Meeting Our Future Health Challenges

Grahame Morris writes:

The NHS will be at the heart and soul of Labour’s General Election campaign.

We have lost five years, as the Coalition’s top down reorganisation has left the NHS unprepared to meet the health challenges of the 21st Century.

The current NHS crisis is rooted in the Government’s decisions to make cuts to adult social care, abolish NHS Direct, they have closed almost one in four walk-in centres, and their reckless reorganisation diverted resources away from frontline services.

In these circumstances patients have little option but to present at A&E when the government reduce access to and the number of primary care services.

The current A&E crisis is a warning that there are failures elsewhere within the health system.

The Coalition Government do not acknowledge there is a crisis, however, every week thousands of patients are unable to get an appointment with their GP, they are being denied access to treatment, or they are left waiting in A&E, which is being stretched to breaking point.

However, there is an alternative and Labour will build an NHS with time to care.

Through fairer taxes on properties worth over £2 million, on hedge funds, and on tobacco companies Labour will train and recruit 20,000 more nurses and 8,000 more GPs.

As we did through the creation of the NHS, and when we saved the NHS in 1997 after 18 years of Tory neglect and negligence, it will fall again to Labour to transform our health services and make them ready for the new health challenges we face in the 21st Century.

The Government claim to have protected NHS spending.
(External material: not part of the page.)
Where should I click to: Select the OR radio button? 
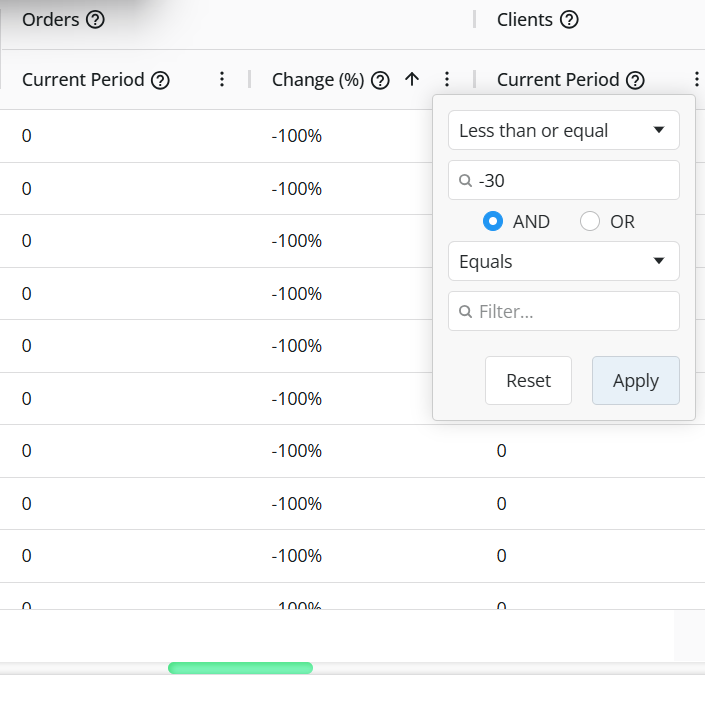tap(590, 222)

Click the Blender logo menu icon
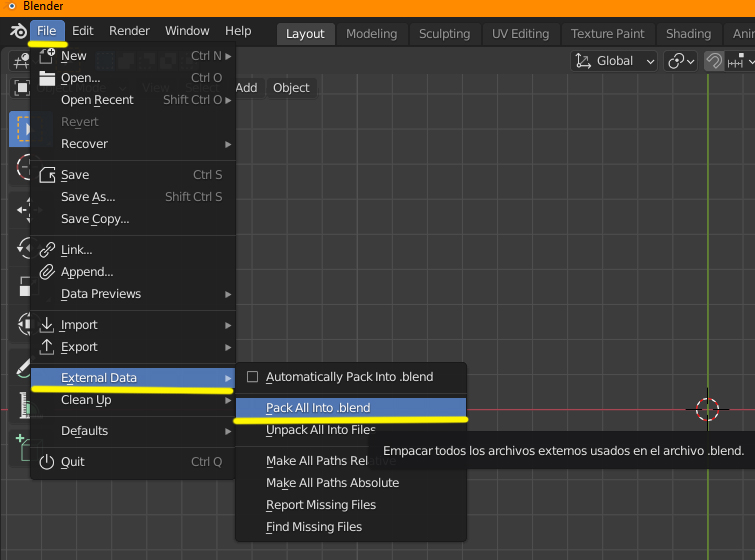coord(17,31)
However, they have ‘achieved’ this through making false economies and cuts in social care have led to increased pressure on the NHS.

Last year the number of avoidable hospital admissions soared to a record high of more than half a million, costing the NHS around £1 billion.
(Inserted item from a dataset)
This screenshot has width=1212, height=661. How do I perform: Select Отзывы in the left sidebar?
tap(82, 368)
This is simply unsustainable and the Government are failing to address the underlying causes putting pressure on our NHS.
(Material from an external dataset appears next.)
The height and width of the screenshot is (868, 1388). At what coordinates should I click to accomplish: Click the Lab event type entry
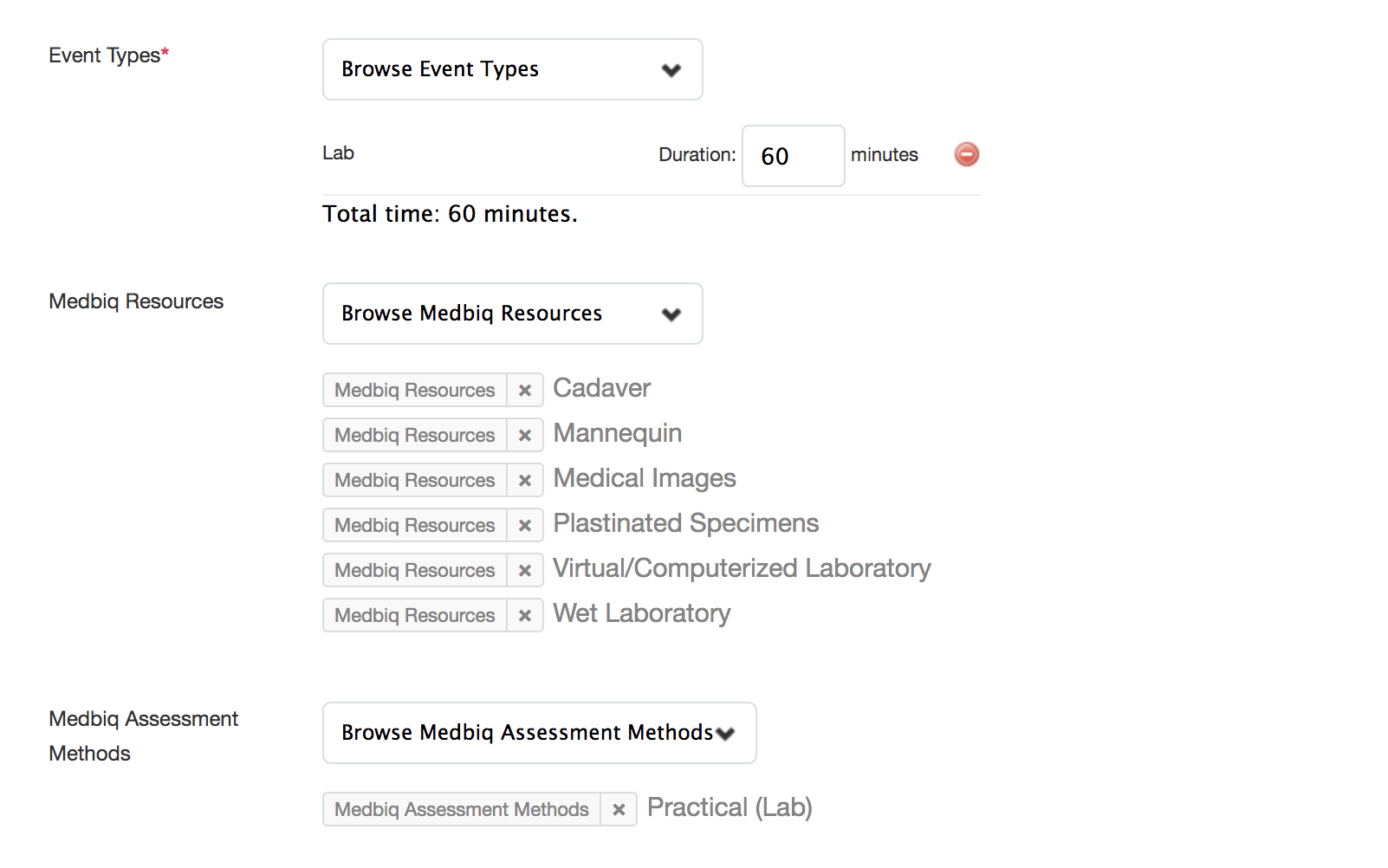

Labour’s NHS blueprint calls for an integrated home to hospital service, backed by a new arm of the NHS, 5000 homecare workers within the NHS to help those in greatest need, supporting vulnerable adults leaving hospital who need extra help to move back into their home.

The new homecare workers will also support the terminally ill so they can stay with their family at the end of life.

A new focus on prevention will see providers rewarded for preventing vulnerable people falling ill or injuring themselves, and a new social care safety check will be offered to all vulnerable older people to identify risks to their health like cold homes, loneliness and risk of falls in order to tackle and avoid unnecessary hospital visits that will also improve the quality of life for older and vulnerable adults.

Labour have offered a real alternative in contrast to the malaise offered by the Government.

It is only through transforming the NHS, with a focus on prevention, the integration of social and health care that we can have a National Health and Social Care Service fit enough to meet the challenges of the 21st Century.